А подле них, живые мертвецы
Стыдливо размножают свою быль…
Не то театр, не то паршивый цирк –
Случайный мир влачит свои мольбы»
С тех пор я начал много где выступать, слушать, что пишут современники и всячески входить в литературную жизнь города. Разумеется, далеко не все литературные вечера были такими, как тот, описанный в начале. Скорее даже тот эпизод был исключением. Потому что на других площадках, как правило, не было, ни прослушиваний, ни других форм отбора авторов и чтецов, ни репетиций. Так что, качество большей части поэтических мероприятий в городе зависело от случая – пригласят ли кого-то достойного, успеет ли хороший автор подать заявку, поставить плюсик и т.д.
Со временем, я начал пресыщаться этой «литературной жизнью», замкнутостью и узостью «поэтической тусовки» и стал просто реже ходить на все эти вечера, потому что всё равно, ничего нового меня там не ждало. А когда приходил – всё больше скучал и общался на сторонние темы с давним другом Костей Белоусом (он даже написал «поэму современнику» про этот тоскливый период). Но всё не могло так просто затихнуть и кончится. Это было классическое затишье перед бурей событий.
И действительно, скоро я знакомлюсь с Сергеем Гуляевым, мы начинаем музыкальное сотворчество, и в то же время, много обсуждаем поэзию, он записывает сборник аудиостихов «Депо Светлячков» и я его музыкально-шумово оформляю.
Позже встречаю на одном из литературников (с которого, чуть не ушел, от той самой унылости и однообразия происходящего) Сашу Щедринского.
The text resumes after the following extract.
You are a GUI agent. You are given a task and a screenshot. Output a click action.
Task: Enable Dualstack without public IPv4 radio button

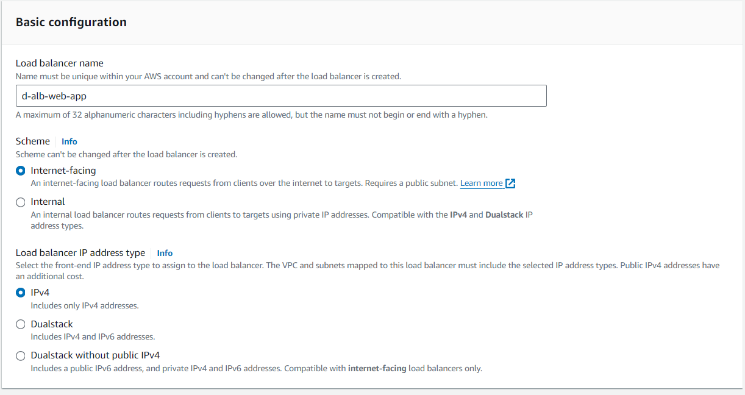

Мы с ним запускаем поэтическое объединение «Цитадель», проводим несколько литературных вечеров, ведем страницы в соцсетях, публикуем авторов, и прекращаем проект.
Параллельно с этим я участвую в «Театре поэзии», который собрала Настя Карагенова. Играю в нескольких постановках, учусь всякому сценическому мастерству, получаю актерский опыт. Там же знакомлюсь с Надей Глушковой и Викой Дешико, с которыми позднее у нас состоялось совместное выступление в виде трио.
Под занавес
«Во мне творится Вертер, во мне родится Фауст,
Во мне воюет Цезарь и гибнет Урфин Джюс.
И опекают ветры мой черно–белый парус:
Я всё ещё в процессе — я все еще пишусь»
(Константин Арбенин)
Вот такая у меня бесхитростная поэтическая биография – ни тебе громких публикаций в литературных альманахах (ах-ах), ни выпущенных сборников (кроме самопальных, отпечатанных на принтере, для себя, чтоб с них читать на выступлениях). Можно, правда, вспомнить ещё моё участие во всяких конкурсах: победа в 2 из 3 номинаций на «Поэтическом Слэме», выход в финал на «Сфере», две победы на фото-литературном конкурсе «Momento».
Биография, вероятно, не самая яркая, но по своему, бесценная, так как она вся зиждется на выступлениях, то есть, на живом, звучащем поэтическом слове. И наконец, самое главное – она продолжается, ибо я всё ещё пишусь, а значит и биография моя вслед за мной тоже пишется…
Post Scriptum
Сейчас я занимаюсь видео-проектом связанным с поэзией. Уже снято два больших ролика про Сашу Щедринского и Надю Глушкову. Также планирую на своём ютуб-канале публиковать короткие ролики избранных (мною) поэтов с их авторским чтением.